Dans 6.58 : Manifesto, Andrea Peña interroge les relations et les interactions entre le corps humain et l’artificialité dans une chorégraphie qui réunit neuf interprètes et la chanteuse soprano Erin Lindsay.
Vulnérabilité sur scène
Au moment de l’entrée en salle du public, quelques interprètes en sous-vêtements noirs s’installent déjà sur scène au rythme d’une musique de fond onirique. Le décor composé de quatre murs blancs et de chaises noires rappelle la sobriété d’une loge. C’est de cette façon que les interprètes l’utilisent, car certain·e·s s’étirent et s’échauffent alors que d’autres enfilent leur costume. Cette vulnérabilité montrée par ce parallèle entre la loge et la scène amorce la réflexion apportée par le spectacle : comment interagissons-nous avec l’artificialité et vice-versa ?
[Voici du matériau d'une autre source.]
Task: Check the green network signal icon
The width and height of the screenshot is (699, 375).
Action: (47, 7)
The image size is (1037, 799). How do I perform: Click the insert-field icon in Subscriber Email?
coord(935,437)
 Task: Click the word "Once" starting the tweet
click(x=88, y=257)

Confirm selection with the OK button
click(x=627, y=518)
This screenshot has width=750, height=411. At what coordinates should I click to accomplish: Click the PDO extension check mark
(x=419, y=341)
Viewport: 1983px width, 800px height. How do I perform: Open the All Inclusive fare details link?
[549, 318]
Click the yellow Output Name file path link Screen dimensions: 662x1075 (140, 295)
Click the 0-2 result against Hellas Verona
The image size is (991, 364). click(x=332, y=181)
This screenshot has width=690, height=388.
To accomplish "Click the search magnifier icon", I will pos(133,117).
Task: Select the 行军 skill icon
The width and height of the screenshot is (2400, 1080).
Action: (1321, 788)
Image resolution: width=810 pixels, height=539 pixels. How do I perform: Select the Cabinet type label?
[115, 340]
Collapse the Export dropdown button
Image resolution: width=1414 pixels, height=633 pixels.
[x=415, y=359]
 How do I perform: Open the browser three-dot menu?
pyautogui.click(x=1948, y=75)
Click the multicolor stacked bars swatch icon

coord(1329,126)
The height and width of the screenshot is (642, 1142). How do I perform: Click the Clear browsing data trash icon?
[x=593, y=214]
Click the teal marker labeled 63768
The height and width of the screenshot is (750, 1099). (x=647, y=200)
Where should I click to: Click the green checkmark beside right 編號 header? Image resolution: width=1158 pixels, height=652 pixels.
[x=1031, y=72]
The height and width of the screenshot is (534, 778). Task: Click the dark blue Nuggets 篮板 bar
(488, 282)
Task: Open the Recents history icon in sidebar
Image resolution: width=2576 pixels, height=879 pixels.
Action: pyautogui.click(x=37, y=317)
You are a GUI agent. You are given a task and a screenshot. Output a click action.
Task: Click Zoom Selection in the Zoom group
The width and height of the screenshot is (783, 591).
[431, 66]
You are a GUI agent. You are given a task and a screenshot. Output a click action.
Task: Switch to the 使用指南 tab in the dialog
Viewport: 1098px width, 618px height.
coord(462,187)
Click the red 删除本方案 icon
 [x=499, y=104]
Le premier tableau de 6.58 : Manifesto débute par un message énoncé par une voix artificielle qui nomme les interprètes un·e à un·e et leur ordonne d’aller à un endroit précis. À la fin du tableau assez exigeant, les interprètes sont à bout de souffle, mais ne quittent pas le public du regard. Plutôt, ils et elles utilisent à nouveau la scène en tant que loges pour boire de l’eau et s’étirer.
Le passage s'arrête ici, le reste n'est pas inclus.